**WHAT YOU ARE ASKED TO DO**
Which lines of the entries below include "agent"? List them all.

**DATASET**
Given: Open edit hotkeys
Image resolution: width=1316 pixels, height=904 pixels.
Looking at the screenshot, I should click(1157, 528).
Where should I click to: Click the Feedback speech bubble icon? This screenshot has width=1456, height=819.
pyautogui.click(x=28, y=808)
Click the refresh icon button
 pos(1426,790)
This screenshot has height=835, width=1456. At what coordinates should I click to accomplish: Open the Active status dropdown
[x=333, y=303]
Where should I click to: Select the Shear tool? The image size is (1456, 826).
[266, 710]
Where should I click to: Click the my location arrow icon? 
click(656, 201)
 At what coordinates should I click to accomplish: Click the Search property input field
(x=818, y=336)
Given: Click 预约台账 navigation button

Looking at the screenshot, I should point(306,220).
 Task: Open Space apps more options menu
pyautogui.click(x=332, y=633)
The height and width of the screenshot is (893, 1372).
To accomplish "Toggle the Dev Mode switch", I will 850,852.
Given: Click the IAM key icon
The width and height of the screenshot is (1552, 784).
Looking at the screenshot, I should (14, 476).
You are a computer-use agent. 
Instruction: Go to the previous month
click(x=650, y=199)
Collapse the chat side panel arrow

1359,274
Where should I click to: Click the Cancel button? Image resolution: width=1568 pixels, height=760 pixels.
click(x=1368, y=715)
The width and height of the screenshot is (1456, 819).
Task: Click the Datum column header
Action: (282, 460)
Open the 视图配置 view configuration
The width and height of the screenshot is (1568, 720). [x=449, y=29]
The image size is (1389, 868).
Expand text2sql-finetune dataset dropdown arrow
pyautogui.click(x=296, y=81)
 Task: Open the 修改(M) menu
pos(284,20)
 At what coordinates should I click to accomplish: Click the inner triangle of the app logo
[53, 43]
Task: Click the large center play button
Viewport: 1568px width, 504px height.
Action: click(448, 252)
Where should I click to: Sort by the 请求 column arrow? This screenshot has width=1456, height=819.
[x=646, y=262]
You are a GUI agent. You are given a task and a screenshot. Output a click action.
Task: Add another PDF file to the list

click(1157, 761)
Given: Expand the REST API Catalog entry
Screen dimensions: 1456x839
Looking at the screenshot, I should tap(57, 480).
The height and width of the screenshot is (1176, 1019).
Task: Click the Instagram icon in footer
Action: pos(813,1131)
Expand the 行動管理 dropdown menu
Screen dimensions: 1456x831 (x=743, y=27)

**EXPECTED OUTPUT**
You are a computer-use agent. 
You are a GUI agent. You are given a task and a screenshot. Output a click action.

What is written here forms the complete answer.